• [To do]
For this listing, reproduce the line with "CONTACTO (206, 1116)", the line with "[Telegram] (100, 2436)", and the lines between, exactly as they stand. Leave out pictures and all other lines.

• [Material for this exercise]

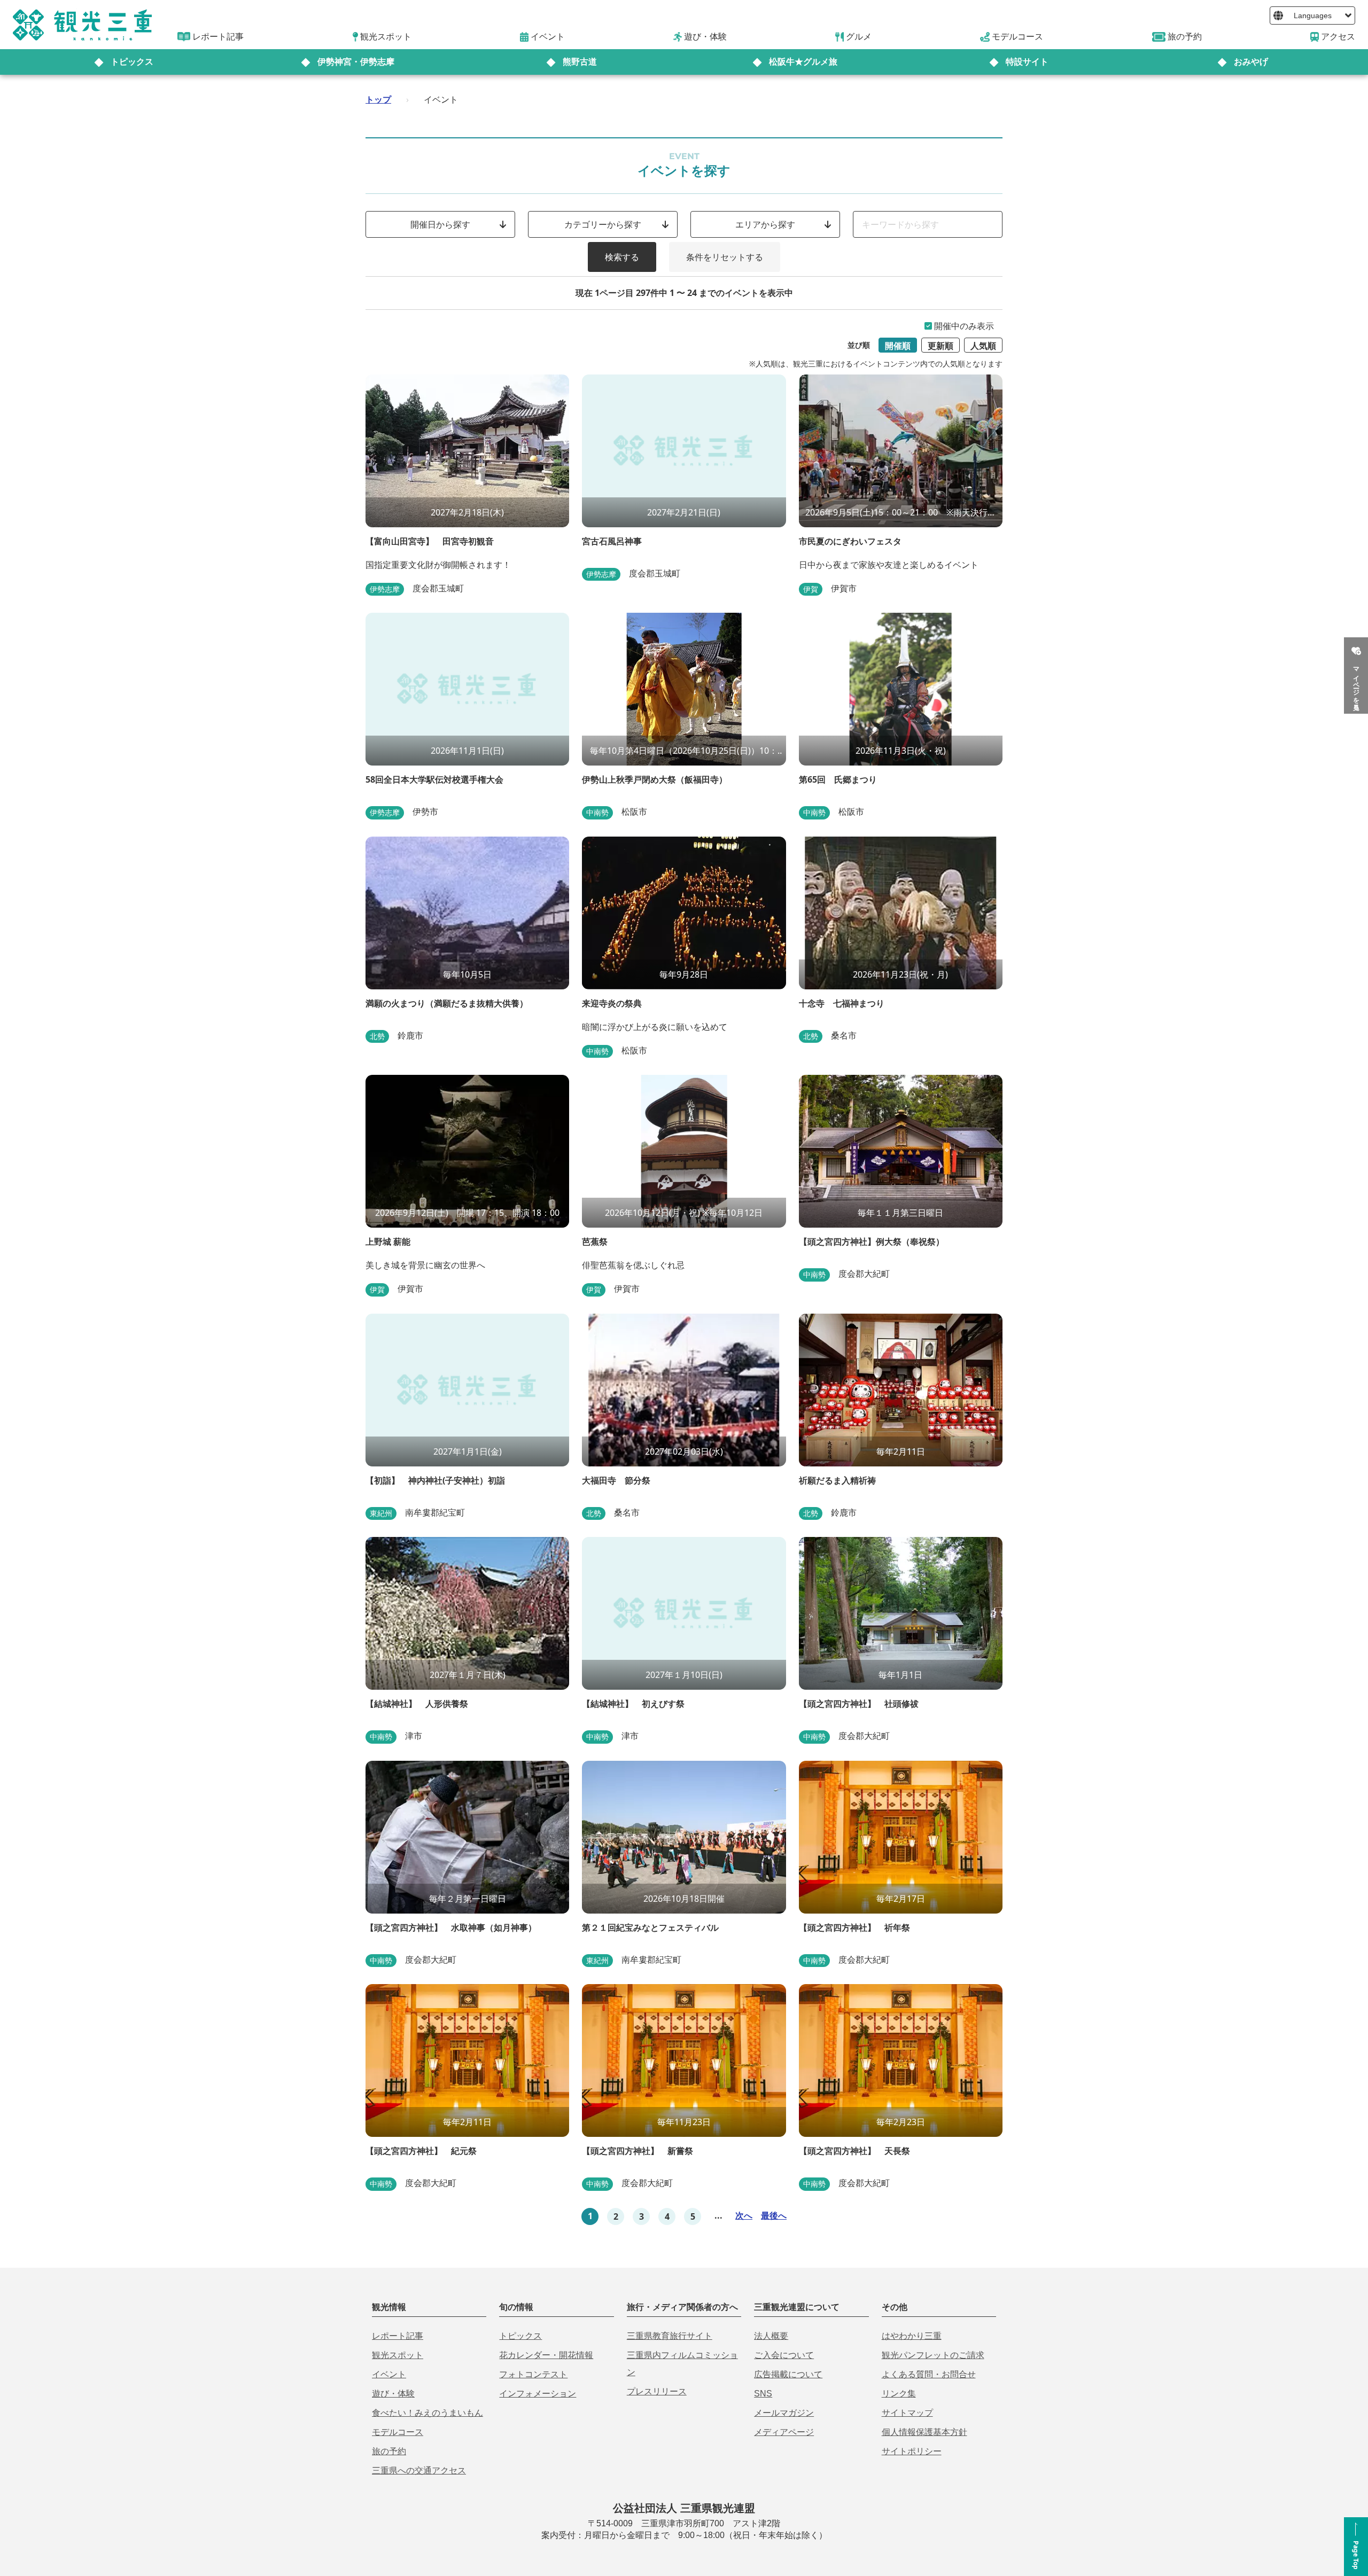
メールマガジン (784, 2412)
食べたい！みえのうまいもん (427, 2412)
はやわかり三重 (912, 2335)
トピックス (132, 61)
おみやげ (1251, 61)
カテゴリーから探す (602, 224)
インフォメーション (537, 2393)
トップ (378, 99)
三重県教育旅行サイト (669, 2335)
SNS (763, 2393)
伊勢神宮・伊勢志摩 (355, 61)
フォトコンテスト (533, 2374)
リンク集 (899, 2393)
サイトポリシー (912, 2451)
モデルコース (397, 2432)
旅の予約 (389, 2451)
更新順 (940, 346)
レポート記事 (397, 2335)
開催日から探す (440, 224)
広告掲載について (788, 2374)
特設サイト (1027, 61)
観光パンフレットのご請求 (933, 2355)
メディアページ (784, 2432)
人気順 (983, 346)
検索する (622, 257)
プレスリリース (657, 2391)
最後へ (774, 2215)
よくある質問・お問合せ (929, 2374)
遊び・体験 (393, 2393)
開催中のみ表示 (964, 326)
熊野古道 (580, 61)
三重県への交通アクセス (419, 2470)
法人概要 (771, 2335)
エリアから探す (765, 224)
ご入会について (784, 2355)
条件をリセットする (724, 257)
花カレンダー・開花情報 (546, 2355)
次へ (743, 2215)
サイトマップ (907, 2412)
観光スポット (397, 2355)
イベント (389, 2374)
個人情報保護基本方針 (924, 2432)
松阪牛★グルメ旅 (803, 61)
...
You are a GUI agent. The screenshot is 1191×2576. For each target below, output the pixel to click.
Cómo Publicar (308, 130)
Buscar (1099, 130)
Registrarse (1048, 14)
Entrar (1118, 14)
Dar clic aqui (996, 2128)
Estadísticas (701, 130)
---
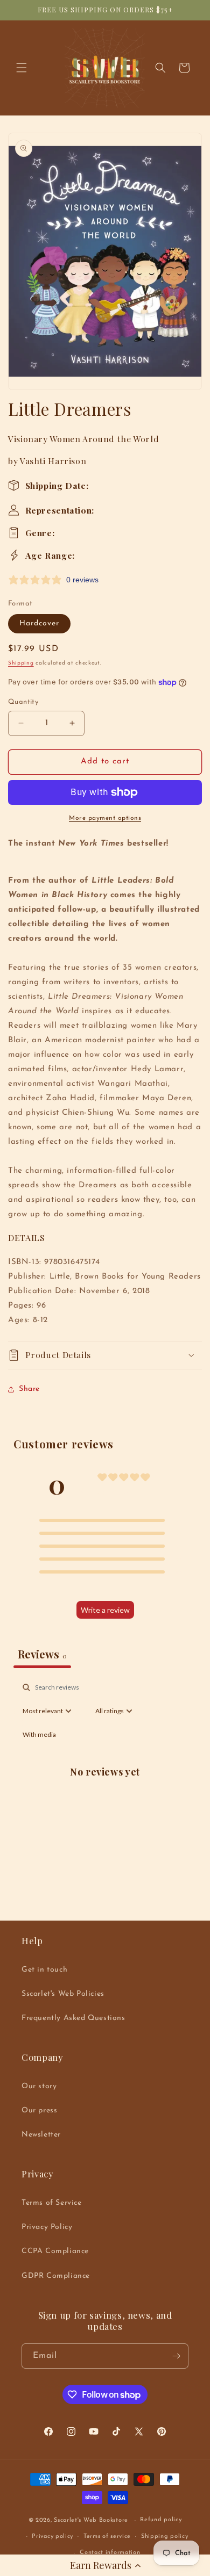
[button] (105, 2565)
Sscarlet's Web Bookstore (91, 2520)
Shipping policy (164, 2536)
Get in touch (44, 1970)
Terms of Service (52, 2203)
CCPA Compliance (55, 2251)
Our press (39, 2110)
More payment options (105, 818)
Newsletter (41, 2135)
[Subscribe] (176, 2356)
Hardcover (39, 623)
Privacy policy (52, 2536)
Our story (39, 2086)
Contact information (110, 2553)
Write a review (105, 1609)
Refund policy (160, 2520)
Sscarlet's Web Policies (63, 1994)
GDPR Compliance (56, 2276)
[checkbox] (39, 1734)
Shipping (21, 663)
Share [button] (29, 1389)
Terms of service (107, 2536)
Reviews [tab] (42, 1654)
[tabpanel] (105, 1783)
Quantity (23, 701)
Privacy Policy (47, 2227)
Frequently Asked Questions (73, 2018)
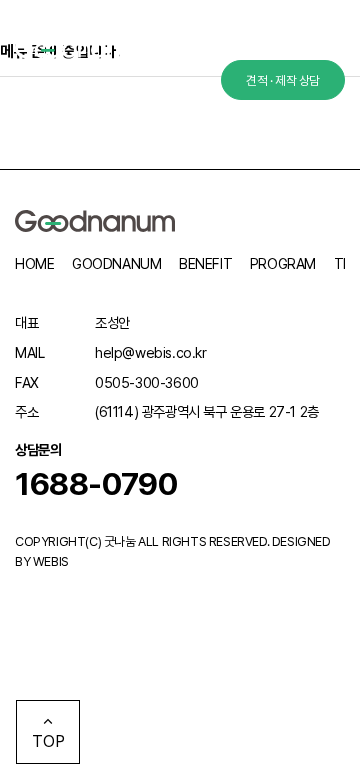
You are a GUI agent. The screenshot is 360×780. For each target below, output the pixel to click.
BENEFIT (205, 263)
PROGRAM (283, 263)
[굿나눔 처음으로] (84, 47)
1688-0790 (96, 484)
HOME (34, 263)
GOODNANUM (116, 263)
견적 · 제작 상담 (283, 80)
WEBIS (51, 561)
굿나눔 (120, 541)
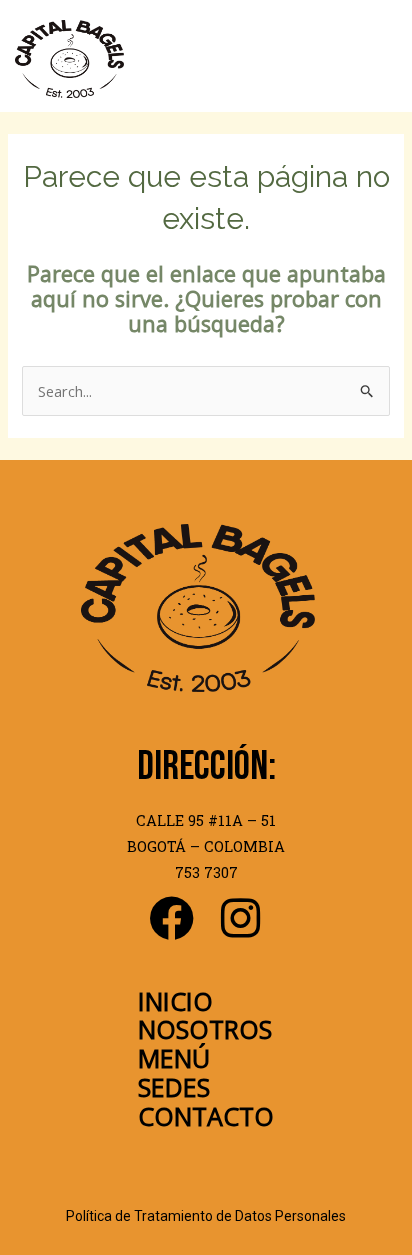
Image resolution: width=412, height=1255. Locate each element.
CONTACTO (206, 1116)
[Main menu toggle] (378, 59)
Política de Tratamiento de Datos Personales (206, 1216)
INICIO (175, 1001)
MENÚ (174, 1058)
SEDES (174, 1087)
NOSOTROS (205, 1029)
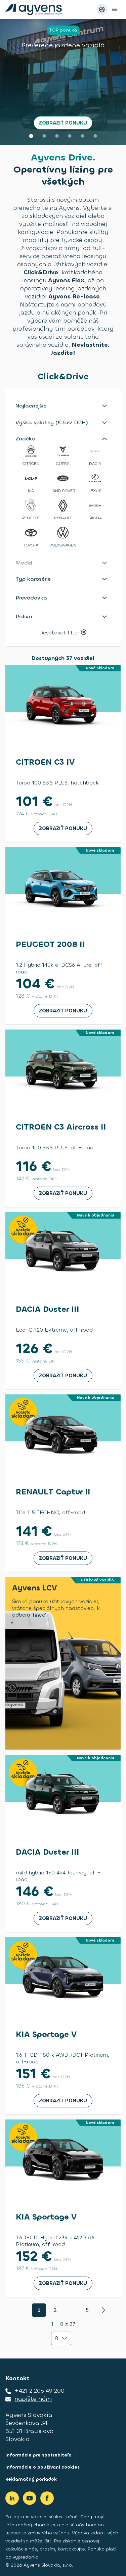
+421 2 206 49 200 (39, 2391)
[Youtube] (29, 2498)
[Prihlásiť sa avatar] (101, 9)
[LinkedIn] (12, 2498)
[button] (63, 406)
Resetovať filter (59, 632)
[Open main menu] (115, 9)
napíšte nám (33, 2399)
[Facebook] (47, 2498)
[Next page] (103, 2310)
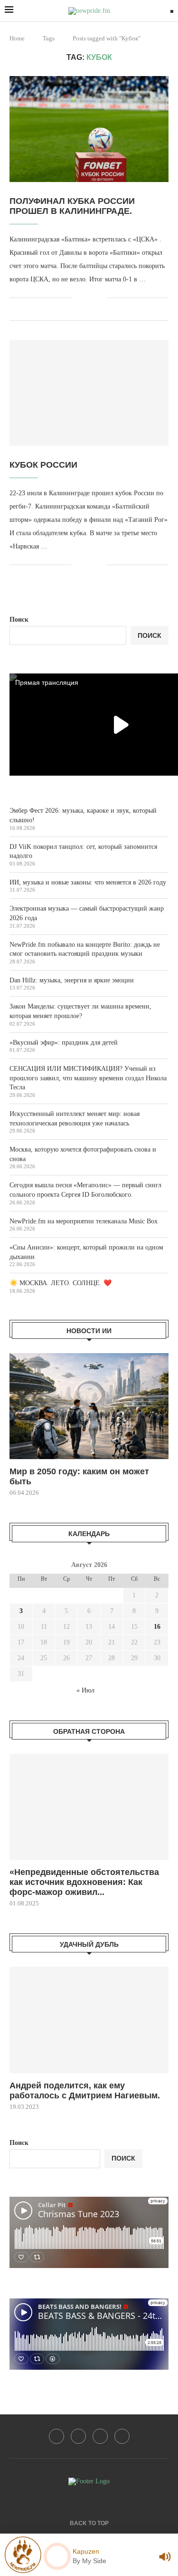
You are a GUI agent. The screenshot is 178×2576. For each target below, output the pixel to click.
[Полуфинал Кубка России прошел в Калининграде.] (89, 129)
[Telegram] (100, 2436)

• [Written answer]
CONTACTO (206, 1116)
[Main menu toggle] (378, 59)
Política de Tratamiento de Datos Personales (206, 1216)
INICIO (175, 1001)
MENÚ (174, 1058)
SEDES (174, 1087)
NOSOTROS (205, 1029)
+421 2 206 49 200 (39, 2391)
[Youtube] (29, 2498)
[Prihlásiť sa avatar] (101, 9)
[LinkedIn] (12, 2498)
[button] (63, 406)
Resetovať filter (59, 632)
[Open main menu] (115, 9)
napíšte nám (33, 2399)
[Facebook] (47, 2498)
[Next page] (103, 2310)
You are a GUI agent. The screenshot is 178×2576. For each target below, output the pixel to click.
[Полуфинал Кубка России прошел в Калининграде.] (89, 129)
[Telegram] (100, 2436)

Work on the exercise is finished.